TASK STATEMENT: Quote the records exactly, starting at the first line and stopping after the line with "Image resolution: width=375, height=1288."; skip the pictures.

Top of GIVEN RECORDS

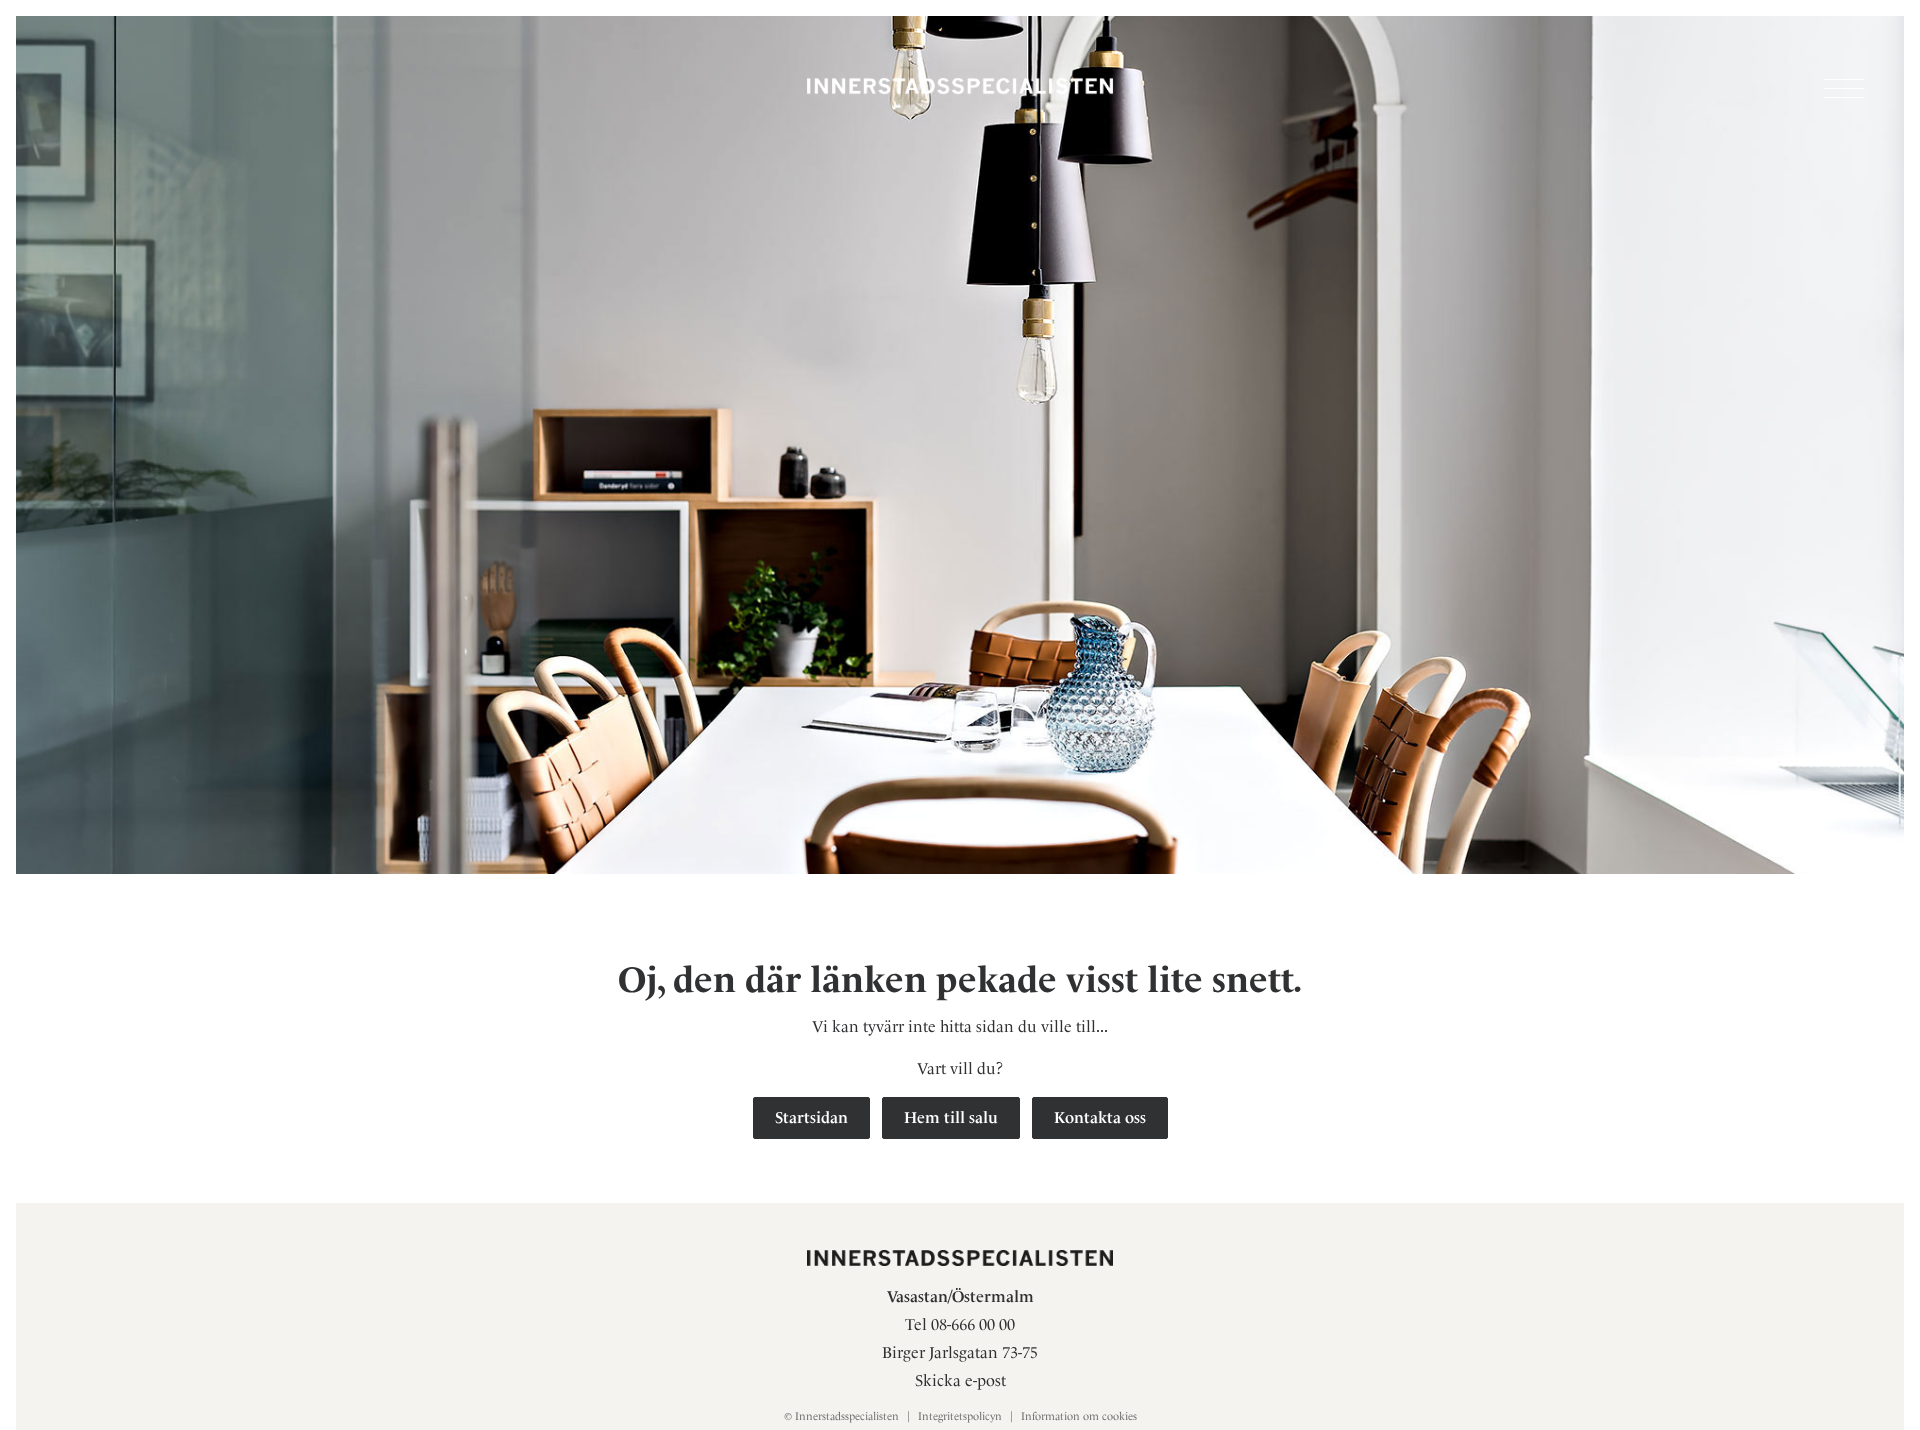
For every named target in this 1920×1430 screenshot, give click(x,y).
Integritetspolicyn (960, 1416)
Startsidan (811, 1117)
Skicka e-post (960, 1380)
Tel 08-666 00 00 (960, 1324)
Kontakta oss (1100, 1117)
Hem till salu (951, 1117)
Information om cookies (1079, 1416)
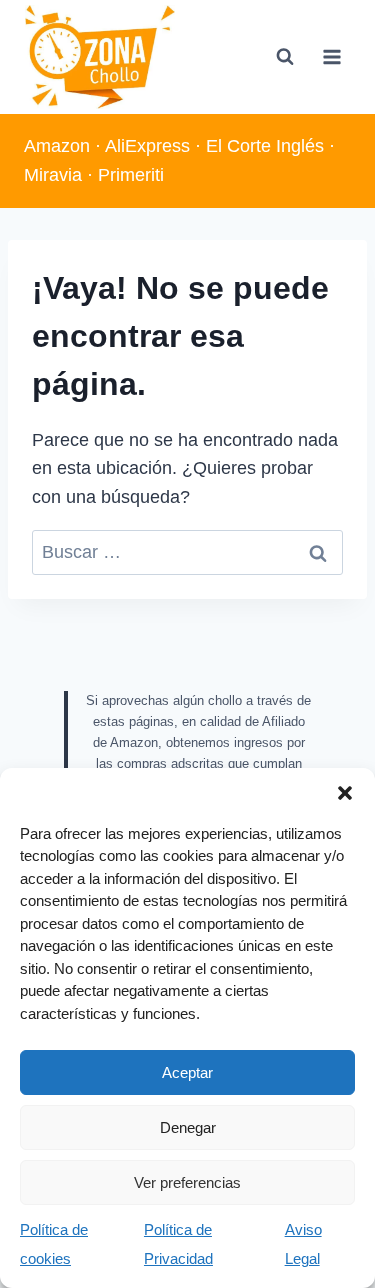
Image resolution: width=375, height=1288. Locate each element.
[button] (345, 793)
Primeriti (131, 175)
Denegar (188, 1127)
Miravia (53, 175)
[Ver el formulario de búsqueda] (285, 57)
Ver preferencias (187, 1182)
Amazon (57, 146)
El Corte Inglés (265, 146)
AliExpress (147, 146)
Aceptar (187, 1072)
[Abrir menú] (331, 56)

Bottom of GIVEN RECORDS

TASK OUTPUT:
For every named target in this 1920×1430 screenshot, give click(x,y).
Integritetspolicyn (960, 1416)
Startsidan (811, 1117)
Skicka e-post (960, 1380)
Tel 08-666 00 00 (960, 1324)
Kontakta oss (1100, 1117)
Hem till salu (951, 1117)
Information om cookies (1079, 1416)
Image resolution: width=375, height=1288. Locate each element.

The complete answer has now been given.